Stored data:
====
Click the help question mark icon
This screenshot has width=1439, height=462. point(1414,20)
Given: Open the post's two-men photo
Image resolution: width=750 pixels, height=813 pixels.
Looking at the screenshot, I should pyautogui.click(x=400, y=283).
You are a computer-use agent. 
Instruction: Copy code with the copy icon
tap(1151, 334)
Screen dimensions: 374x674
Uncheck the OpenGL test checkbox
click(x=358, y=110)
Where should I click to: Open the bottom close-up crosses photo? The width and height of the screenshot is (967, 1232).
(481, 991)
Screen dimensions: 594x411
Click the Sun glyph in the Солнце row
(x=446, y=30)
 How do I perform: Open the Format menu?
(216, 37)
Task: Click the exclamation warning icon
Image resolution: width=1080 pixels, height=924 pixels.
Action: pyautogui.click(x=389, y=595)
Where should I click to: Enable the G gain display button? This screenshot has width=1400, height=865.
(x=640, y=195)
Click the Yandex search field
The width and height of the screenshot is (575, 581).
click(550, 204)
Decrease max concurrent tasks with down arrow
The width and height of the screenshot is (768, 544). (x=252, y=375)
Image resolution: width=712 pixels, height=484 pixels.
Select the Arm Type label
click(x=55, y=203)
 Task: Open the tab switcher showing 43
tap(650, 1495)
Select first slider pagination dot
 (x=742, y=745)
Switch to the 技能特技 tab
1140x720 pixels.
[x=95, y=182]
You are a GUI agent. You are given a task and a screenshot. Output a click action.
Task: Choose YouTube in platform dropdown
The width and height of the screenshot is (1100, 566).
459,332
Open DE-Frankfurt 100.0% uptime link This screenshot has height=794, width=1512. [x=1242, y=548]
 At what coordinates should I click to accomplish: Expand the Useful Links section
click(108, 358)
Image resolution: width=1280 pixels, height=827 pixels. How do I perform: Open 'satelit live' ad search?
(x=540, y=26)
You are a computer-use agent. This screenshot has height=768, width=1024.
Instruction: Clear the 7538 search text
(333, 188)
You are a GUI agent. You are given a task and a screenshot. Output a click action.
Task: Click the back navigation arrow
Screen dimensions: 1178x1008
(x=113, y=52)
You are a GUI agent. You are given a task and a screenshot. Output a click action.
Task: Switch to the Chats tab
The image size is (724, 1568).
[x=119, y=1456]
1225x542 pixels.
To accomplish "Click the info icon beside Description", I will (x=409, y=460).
====
The lines to return begin at the first line of the records and end at the line holding "Screen dimensions: 374x674"; please return them exactly, including both, and nothing beyond.

• Task solution:
Click the help question mark icon
This screenshot has width=1439, height=462. point(1414,20)
Given: Open the post's two-men photo
Image resolution: width=750 pixels, height=813 pixels.
Looking at the screenshot, I should pyautogui.click(x=400, y=283).
You are a computer-use agent. 
Instruction: Copy code with the copy icon
tap(1151, 334)
Screen dimensions: 374x674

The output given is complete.